Top of Entries shown
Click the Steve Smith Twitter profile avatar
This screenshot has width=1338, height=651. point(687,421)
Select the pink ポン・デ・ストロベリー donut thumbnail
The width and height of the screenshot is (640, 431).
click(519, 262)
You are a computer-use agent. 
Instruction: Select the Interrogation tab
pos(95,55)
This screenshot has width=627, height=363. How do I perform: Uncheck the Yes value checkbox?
Bottom of Entries shown
Top of Entries shown
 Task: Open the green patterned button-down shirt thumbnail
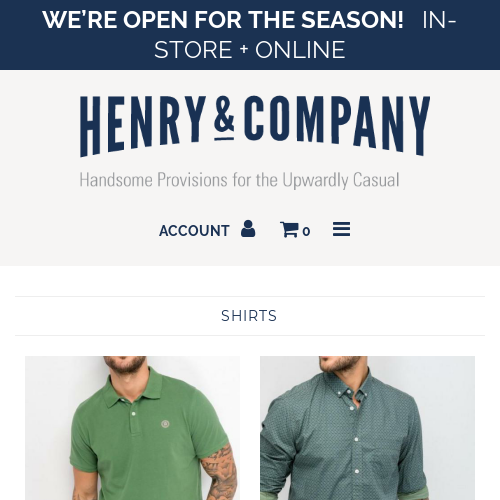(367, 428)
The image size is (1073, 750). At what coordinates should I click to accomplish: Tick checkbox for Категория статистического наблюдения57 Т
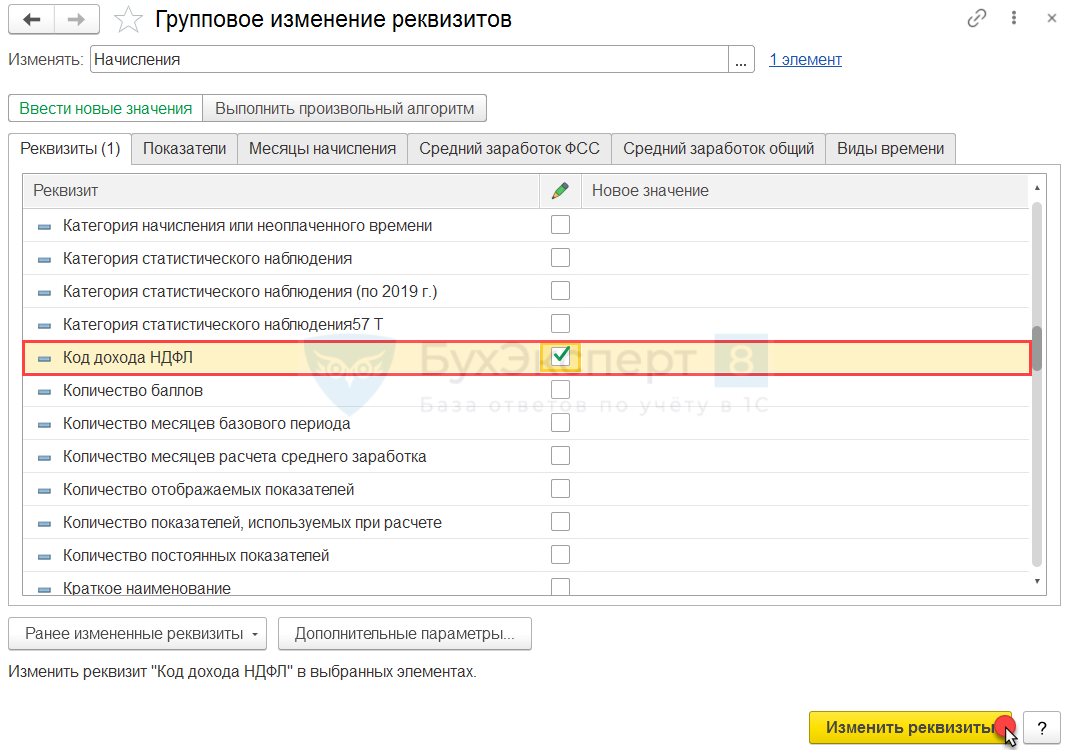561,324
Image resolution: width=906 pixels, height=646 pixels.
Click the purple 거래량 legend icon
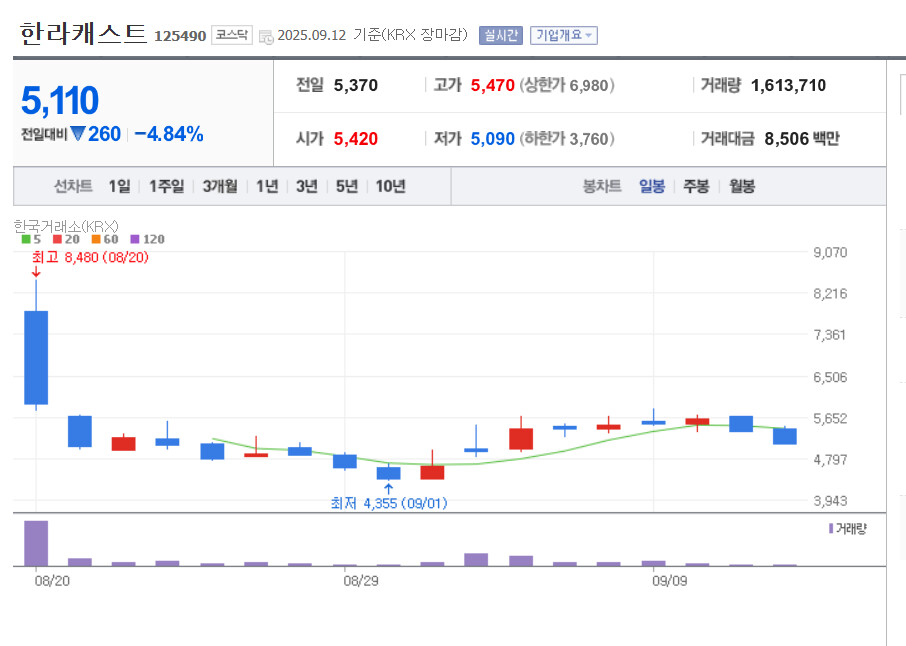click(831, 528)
Bottom of Entries shown
Top of Entries shown
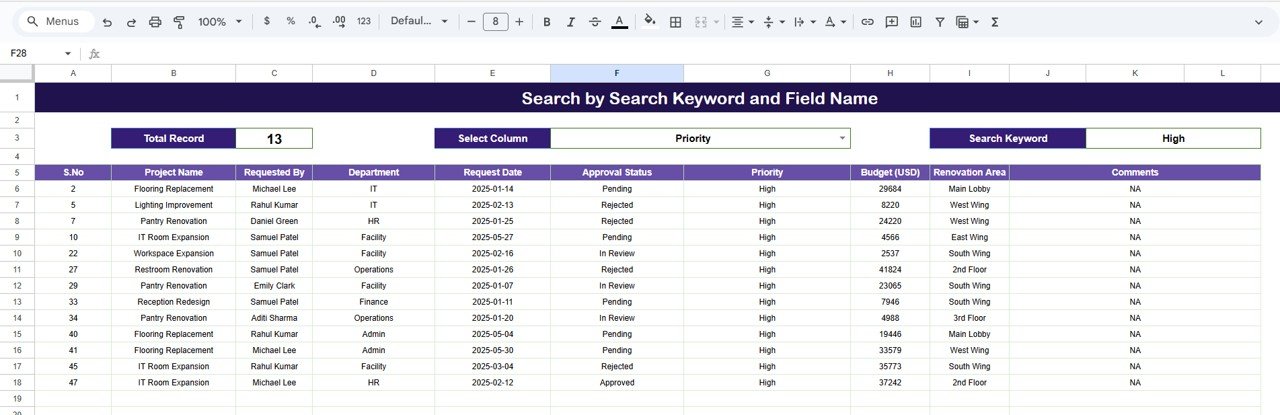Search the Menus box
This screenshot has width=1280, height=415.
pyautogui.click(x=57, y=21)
Bottom of Entries shown
Brief:
Retype only this portion of the data above: the line containing "Click the Steve Smith Twitter profile avatar", the line containing "This screenshot has width=627, height=363.", and all lines between them, exactly.

Reply:
Click the Steve Smith Twitter profile avatar
This screenshot has width=1338, height=651. point(687,421)
Select the pink ポン・デ・ストロベリー donut thumbnail
The width and height of the screenshot is (640, 431).
click(519, 262)
You are a computer-use agent. 
Instruction: Select the Interrogation tab
pos(95,55)
This screenshot has width=627, height=363. How do I perform: Uncheck the Yes value checkbox?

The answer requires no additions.